第4幕

第1話

 ライラはベッドの中で震えていた。もう少し時間がずれいたら、アリシアにシンが来ていたのを見られていたかもしれない。自分が処罰されるのも怖いが、それ以上にシンが処罰されたらどうしよう。せっかく貴族となり王子の側近にまでなったのに、その未来を潰してしまう。いや、潰すどころか下手をしたら不敬罪で処刑だ。自分に会いに来たせいで、シンが死ぬかもしれない。その可能性を考えるだけで、恐ろしくて体が震えてしまう。


 でも、シンは『また来る』と言って去って行った。つまりライラと会うために、再びハーレムに潜入するつもりだと言うことだ。


「そんな危険なこと、絶対させちゃダメだ」


 シンがハーレムへ来ないようにする為には、どうしたらいいのだろう。シンは、ライラがハーレムから出ないから会いに来たのだと言った。ということは、ライラが用事を作りハーレムから定期的に出れば良いということだ。解決方法はいたって簡単。単純明快。


 だけど、ライラはハーレムの外へ出るのが怖い。シンに会うのが怖い。心が乱されていくのが怖い。シンと会ってしまうと、もう『好き』が零れてしまうに違いない。でも、シンには好きな人がいる。ライラの想いは迷惑にしかならない。ライラはあくまで幼馴染みでいなければならないのだ。
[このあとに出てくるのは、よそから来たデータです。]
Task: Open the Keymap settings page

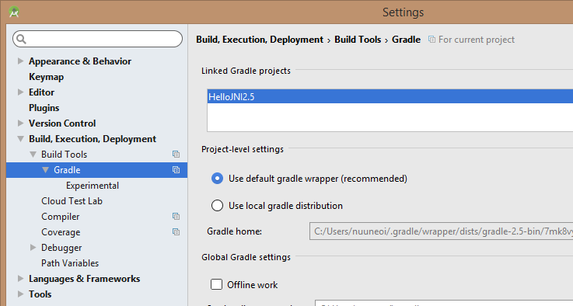Action: point(47,77)
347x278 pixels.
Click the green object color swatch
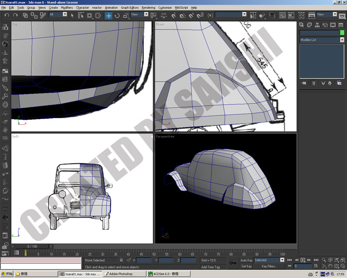pyautogui.click(x=342, y=33)
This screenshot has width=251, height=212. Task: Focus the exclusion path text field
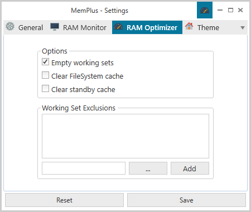(x=84, y=168)
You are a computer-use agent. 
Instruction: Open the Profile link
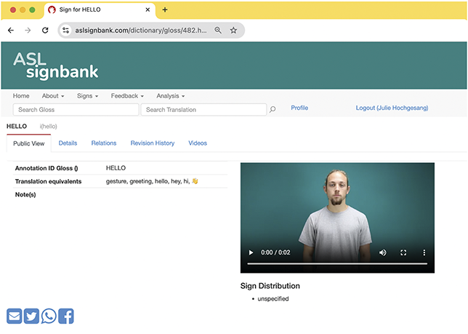299,108
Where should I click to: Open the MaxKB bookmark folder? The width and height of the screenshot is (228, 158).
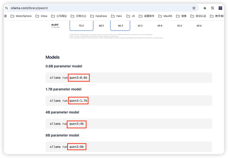(165, 16)
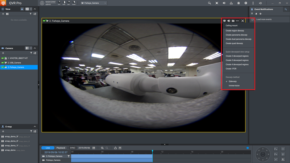Screen dimensions: 290x163
Task: Open the calendar date picker in timeline
Action: [x=94, y=148]
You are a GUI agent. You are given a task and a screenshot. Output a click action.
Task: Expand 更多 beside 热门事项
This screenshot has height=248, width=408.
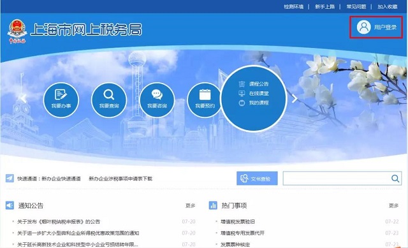click(393, 205)
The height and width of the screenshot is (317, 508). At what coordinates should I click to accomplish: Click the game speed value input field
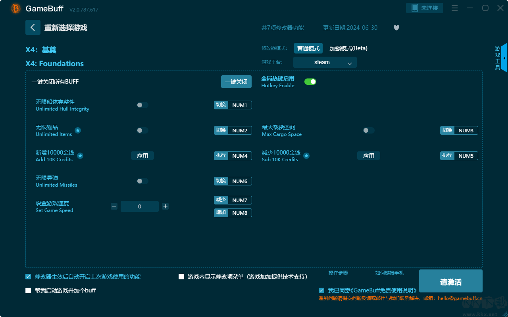[x=140, y=206]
 それに、あまり深く考えたことはなかったけれど、自分はハーレムの女官だ。つまり第七王子の『もの』ということになる。こうしてシンに心を向けているのは、裏切り行為と言われても仕方ない。けれどシンに会ってしまえば、きっと好きなあまり動揺してしまうだろうし、周りにも気付かれてしまうかもしれない。それによってライラが断罪されれば、男女の関係が何もないにしろ、相手であるシンの印象も悪くなるだろう。
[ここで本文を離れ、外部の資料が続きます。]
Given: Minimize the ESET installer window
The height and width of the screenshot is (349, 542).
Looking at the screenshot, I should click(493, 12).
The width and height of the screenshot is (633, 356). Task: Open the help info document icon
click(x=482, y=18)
 シンをハーレムから遠ざけるためには、ライラがシンに会いに出て行かなければならない。でも、会ってしまうと、もう恋心を押さえられない。シンに気付かれても、周りに気付かれても、どちらにしろシンの迷惑にしかならない。もう迷宮入りだ。


 迷宮……ダンジョン……遺物……月の魔人……恋の秘薬……やはり、もうこれしかない。
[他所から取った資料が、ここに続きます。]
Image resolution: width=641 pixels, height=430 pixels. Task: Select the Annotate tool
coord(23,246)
 ライラは起き上がると、ゆっくりと棚の戸を開けて遺物の水差しを取り出す。まさか、自分の為に秘薬を作る日が来るとは思わなかった。でも、これ以上の良案は見つからない。シンを困らせたくない。そして何より、これ以上この気持ちを抱えているのがつらい。


 これは逃げなのだろうか。でも、もう逃げでも何でもいい。ライラがシンにしてあげられることは、これしかないのだから。


 ハーレムの水は王都のオアシスから引き入れているので、水瓶から必要な分だけ注ぎ入れる。そしてツルレイシの粉を倉庫から、ハチミツを厨房から持ってきた。窓の外を見れば、月が穏やかな光を放っている。必要なものはすべてそろった。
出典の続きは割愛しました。